Gallery displays of performance materials walk a line between highlighting and fetishizing, documenting and memorializing, but in a thoughtful new exhibition—the first ever on the acclaimed experimental theater troupe, The Wooster Group—the objects that once appeared onstage, in performance, are compelling in their own right. “It’s a balance between context and aesthetics,” says Carriage Trade gallery curator Peter Scott, “but this is unapologetically an art show.”

How are stage props works of art? Founded in the 1970s, The Wooster Group is a legendary downtown-New York theater outfit, with a revolving cast of actors (Willem Dafoe, Kate Valk, and Steve Buscemi among them) and an interest in surfaces, in artifice.
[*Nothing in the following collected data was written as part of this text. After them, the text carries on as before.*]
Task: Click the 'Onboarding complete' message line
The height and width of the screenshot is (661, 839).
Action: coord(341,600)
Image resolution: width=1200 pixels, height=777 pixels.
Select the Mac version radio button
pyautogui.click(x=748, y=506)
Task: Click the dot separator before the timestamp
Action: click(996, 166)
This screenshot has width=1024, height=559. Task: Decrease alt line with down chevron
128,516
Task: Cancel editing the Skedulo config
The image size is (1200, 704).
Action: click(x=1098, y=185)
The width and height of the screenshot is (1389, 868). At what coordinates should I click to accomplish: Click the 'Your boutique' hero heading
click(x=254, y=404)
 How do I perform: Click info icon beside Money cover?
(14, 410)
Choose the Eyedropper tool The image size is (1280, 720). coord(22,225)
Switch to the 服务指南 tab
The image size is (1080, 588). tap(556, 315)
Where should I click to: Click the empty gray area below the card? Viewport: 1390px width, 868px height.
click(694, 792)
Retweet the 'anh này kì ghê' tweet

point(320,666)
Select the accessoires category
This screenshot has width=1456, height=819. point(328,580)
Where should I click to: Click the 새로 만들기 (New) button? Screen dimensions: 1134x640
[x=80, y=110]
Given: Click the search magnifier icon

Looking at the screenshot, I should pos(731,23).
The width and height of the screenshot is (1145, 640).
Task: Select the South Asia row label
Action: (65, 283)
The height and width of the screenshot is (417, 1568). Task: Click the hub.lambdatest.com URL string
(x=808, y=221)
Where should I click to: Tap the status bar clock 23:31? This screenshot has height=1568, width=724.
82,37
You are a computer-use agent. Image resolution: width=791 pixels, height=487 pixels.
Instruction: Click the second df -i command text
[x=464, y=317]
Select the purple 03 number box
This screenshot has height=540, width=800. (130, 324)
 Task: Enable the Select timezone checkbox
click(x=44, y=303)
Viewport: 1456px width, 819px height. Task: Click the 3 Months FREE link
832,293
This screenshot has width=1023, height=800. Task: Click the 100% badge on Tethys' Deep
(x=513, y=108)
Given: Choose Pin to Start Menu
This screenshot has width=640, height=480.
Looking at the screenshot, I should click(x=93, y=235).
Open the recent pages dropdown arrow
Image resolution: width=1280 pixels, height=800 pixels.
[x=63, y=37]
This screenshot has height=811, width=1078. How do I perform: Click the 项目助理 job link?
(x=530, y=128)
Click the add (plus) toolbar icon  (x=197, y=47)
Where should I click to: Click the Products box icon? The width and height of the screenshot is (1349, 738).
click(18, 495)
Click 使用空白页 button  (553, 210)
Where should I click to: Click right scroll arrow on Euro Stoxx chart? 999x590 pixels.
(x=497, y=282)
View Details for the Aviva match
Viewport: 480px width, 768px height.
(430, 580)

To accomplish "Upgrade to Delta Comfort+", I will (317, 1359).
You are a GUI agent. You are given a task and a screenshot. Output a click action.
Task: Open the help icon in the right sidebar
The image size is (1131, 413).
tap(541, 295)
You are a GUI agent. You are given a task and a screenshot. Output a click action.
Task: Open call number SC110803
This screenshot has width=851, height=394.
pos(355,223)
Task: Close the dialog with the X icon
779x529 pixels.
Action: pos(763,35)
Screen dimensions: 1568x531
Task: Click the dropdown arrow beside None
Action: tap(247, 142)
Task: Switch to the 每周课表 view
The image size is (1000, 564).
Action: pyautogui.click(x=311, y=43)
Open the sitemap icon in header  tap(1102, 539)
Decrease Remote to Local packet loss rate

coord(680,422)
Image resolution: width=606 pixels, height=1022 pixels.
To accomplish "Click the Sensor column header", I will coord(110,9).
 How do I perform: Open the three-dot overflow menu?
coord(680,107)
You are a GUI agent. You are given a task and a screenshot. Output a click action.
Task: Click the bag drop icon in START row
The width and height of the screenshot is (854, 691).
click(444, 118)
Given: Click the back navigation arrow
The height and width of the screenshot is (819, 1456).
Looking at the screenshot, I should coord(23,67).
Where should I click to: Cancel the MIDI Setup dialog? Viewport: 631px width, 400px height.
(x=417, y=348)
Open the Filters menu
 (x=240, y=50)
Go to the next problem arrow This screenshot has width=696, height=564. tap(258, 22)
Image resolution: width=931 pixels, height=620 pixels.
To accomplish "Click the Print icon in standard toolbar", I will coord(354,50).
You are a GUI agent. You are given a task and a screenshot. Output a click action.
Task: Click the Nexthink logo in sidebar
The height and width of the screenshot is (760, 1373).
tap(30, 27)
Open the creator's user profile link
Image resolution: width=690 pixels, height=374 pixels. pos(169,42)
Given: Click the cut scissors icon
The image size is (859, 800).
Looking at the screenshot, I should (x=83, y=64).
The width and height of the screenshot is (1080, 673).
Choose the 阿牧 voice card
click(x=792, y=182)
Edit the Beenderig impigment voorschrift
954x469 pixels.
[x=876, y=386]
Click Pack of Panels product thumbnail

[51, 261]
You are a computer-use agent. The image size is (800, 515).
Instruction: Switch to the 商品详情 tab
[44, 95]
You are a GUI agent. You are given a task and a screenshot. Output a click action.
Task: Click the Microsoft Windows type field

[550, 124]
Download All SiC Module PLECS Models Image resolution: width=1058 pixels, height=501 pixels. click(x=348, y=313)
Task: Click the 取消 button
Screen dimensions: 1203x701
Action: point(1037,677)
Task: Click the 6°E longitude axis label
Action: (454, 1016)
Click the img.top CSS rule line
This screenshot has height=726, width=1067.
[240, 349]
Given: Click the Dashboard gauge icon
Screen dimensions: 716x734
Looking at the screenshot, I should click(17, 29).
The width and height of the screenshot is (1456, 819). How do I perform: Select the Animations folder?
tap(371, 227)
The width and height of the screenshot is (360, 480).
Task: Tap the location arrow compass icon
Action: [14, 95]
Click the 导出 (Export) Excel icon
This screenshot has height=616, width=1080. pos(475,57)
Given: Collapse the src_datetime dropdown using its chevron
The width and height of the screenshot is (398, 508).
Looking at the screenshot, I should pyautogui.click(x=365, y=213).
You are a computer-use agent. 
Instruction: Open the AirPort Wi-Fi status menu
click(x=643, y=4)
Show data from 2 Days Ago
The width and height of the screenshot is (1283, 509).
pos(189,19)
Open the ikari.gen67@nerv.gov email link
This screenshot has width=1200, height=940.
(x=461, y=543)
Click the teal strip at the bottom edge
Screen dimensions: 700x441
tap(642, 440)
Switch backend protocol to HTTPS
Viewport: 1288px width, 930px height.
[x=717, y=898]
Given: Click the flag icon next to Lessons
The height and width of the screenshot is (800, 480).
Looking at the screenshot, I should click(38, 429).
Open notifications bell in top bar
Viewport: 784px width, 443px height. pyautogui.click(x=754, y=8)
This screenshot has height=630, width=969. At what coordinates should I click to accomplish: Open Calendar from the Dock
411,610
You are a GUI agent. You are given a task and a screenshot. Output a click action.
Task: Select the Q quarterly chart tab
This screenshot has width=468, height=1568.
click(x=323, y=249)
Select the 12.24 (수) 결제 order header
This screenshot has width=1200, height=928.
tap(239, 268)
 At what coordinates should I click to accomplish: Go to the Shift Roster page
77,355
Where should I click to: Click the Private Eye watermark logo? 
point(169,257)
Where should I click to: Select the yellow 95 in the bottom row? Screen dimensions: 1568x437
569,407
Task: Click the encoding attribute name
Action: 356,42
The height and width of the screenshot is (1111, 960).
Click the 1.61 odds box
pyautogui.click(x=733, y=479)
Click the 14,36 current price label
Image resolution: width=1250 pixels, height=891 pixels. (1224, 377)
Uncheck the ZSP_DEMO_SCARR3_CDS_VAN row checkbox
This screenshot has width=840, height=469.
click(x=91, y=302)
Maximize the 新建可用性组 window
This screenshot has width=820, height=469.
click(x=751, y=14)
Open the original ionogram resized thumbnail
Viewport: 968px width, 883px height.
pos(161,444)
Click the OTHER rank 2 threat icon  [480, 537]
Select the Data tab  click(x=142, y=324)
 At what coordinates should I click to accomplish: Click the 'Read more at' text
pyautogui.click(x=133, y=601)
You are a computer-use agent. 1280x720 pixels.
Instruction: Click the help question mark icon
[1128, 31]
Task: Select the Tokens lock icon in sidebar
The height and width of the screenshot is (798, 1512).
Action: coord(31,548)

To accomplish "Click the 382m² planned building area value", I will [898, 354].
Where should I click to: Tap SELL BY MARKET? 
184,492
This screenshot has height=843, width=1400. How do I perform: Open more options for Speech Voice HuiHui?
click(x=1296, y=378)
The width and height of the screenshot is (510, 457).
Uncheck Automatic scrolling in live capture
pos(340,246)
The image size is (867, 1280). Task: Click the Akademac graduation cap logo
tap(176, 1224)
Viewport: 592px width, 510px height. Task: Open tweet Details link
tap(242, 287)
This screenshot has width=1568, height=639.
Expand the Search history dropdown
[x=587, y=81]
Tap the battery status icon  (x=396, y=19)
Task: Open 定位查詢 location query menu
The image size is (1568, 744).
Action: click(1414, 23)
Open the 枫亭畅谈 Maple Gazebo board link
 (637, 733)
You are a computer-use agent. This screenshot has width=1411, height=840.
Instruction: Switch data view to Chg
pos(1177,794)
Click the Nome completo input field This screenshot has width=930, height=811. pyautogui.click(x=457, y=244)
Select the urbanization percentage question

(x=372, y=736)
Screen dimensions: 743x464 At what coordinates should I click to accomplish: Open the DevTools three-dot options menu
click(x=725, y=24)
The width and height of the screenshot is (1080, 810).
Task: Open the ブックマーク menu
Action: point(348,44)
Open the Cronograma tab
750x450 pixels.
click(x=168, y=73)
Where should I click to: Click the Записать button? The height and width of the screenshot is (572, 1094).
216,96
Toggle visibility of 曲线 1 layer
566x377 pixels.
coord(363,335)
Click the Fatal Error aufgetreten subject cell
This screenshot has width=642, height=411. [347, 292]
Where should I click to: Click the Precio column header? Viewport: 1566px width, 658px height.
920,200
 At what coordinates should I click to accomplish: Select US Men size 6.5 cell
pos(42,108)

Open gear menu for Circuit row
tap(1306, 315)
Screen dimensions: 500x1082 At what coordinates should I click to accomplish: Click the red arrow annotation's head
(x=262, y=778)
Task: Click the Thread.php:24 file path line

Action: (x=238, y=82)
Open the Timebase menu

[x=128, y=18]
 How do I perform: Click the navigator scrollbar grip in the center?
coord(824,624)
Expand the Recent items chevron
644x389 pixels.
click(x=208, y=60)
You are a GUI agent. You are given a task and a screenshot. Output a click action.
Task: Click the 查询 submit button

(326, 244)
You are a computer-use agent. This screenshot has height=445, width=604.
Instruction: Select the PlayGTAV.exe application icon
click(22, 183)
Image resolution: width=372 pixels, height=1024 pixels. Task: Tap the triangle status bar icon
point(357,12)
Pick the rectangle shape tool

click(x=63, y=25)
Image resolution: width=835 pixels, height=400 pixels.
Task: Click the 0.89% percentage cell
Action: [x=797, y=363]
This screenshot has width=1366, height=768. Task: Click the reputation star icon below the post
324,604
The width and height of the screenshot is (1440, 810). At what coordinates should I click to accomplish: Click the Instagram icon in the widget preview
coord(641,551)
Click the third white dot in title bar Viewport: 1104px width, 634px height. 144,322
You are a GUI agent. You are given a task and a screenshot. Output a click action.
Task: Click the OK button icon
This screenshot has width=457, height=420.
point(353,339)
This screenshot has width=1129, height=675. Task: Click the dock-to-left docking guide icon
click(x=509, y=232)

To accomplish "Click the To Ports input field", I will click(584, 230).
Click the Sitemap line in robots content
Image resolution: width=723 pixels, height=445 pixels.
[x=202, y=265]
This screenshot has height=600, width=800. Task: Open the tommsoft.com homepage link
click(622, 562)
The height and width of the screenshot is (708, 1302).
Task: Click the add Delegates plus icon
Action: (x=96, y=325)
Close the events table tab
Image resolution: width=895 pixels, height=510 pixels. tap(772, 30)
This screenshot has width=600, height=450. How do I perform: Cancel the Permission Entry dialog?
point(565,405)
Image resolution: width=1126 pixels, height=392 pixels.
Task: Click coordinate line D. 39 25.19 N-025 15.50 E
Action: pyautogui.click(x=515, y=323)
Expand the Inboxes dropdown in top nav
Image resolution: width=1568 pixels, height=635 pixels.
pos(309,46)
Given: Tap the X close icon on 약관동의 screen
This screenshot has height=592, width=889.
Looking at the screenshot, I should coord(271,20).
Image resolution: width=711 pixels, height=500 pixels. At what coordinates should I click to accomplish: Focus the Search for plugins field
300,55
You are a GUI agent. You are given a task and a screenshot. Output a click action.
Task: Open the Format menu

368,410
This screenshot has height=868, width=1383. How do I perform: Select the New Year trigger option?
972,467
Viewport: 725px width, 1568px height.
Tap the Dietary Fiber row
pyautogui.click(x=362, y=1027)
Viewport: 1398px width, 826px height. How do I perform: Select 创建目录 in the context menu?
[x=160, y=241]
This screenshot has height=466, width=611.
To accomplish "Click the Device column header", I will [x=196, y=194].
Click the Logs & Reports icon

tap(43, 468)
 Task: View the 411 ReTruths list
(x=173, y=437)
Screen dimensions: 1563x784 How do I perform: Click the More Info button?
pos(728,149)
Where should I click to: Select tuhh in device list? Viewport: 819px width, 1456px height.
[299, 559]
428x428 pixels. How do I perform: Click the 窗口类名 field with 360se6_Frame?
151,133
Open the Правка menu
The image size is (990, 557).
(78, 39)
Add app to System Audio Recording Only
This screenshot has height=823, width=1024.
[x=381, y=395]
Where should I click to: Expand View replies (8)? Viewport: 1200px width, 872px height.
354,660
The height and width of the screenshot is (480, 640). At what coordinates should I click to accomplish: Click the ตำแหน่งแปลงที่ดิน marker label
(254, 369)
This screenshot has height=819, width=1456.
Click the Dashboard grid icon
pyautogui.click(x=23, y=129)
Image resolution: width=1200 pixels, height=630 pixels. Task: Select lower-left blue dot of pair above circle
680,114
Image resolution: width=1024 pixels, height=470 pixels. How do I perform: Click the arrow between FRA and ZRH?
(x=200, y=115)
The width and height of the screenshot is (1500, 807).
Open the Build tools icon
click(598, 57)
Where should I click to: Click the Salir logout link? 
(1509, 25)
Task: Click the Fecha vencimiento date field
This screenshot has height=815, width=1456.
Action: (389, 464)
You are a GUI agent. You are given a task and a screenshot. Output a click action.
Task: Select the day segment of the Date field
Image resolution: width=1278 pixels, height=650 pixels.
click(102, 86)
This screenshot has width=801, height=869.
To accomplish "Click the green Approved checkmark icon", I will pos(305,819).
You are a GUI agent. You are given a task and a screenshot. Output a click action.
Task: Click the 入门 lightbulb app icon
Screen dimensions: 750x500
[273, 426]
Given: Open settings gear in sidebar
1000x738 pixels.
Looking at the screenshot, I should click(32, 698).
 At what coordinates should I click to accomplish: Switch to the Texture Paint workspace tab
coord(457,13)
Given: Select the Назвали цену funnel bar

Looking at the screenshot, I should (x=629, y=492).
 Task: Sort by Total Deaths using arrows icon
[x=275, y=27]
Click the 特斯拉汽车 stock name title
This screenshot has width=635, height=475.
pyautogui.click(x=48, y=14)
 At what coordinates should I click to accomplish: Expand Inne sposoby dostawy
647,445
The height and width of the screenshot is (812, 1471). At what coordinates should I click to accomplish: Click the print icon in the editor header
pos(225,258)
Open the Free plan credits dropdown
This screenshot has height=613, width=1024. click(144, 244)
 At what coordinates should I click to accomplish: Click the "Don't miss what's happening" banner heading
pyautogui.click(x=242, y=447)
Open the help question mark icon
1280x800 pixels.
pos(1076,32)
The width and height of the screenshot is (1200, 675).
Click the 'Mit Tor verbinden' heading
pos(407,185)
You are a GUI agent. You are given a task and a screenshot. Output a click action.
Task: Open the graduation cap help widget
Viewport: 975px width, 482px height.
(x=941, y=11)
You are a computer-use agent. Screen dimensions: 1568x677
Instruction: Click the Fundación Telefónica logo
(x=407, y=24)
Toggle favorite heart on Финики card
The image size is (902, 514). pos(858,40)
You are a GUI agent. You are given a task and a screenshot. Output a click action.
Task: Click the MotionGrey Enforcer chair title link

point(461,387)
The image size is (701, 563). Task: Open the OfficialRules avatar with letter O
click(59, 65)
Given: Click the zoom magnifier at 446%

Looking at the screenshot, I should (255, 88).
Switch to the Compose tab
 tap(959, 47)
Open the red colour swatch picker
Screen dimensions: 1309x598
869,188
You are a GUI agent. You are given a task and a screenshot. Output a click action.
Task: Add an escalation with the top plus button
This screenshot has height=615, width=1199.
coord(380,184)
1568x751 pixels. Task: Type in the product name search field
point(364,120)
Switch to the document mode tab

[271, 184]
Characters and text are collaged with found media and material props so that the plays feel less about the messages you take away from them and more about the effects they have upon you.

“This is unapologetically an
art show.”

The props often transcend mere propdom. Take the group’s staging of Hamlet—one of 15 performances projected on a loop as part of Carriage Trade’s exhibition. Actors perform before a giant screen displaying a film of Richard Burton’s 1964 production of Shakespeare’s play. They lip sync Burton’s words. Doomed Hamlet and his cohort take turns in a wheeled chair attached to a wheeled table; even the furniture moves in tandem with Burton’s version. A piece of chair from this contraption hangs from the gallery’s wall, resonant with theatrical energy.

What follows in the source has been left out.